*** Begin section ***

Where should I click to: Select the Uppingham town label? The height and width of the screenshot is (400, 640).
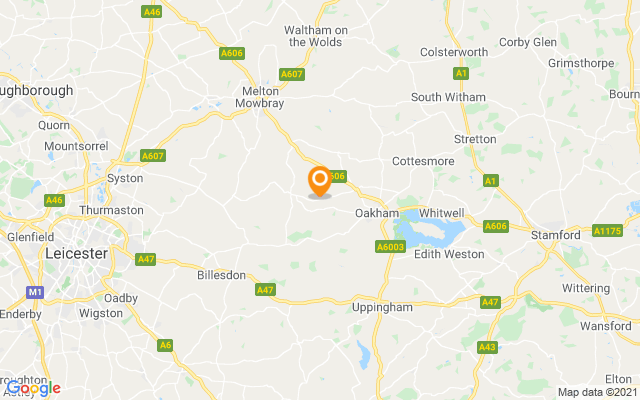pos(382,307)
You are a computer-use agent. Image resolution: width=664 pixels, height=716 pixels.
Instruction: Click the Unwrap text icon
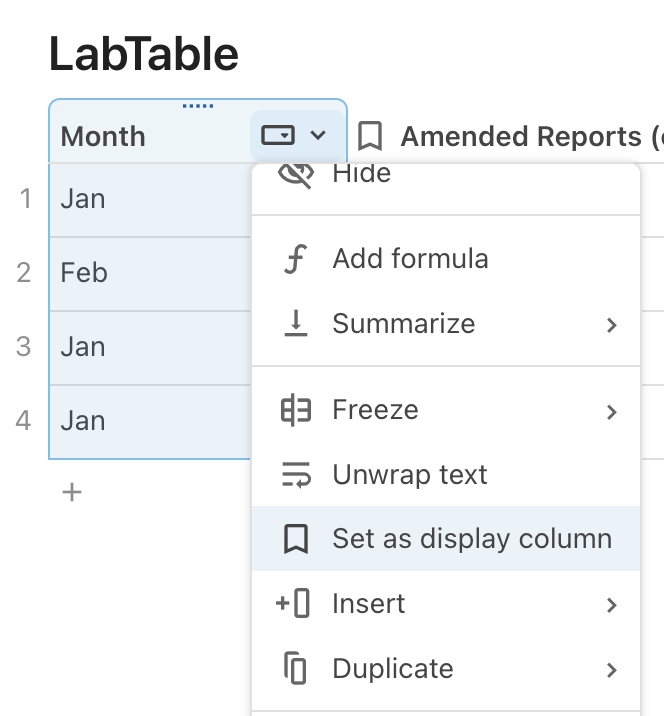pyautogui.click(x=295, y=475)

*** End section ***

- TASK BRIEF: All of the data above needs to be retyped exactly, with the pictures removed.

- EXPECTED ANSWER:
Where should I click to: Select the Uppingham town label? The height and width of the screenshot is (400, 640).
pos(382,307)
You are a computer-use agent. Image resolution: width=664 pixels, height=716 pixels.
Instruction: Click the Unwrap text icon
pyautogui.click(x=295, y=475)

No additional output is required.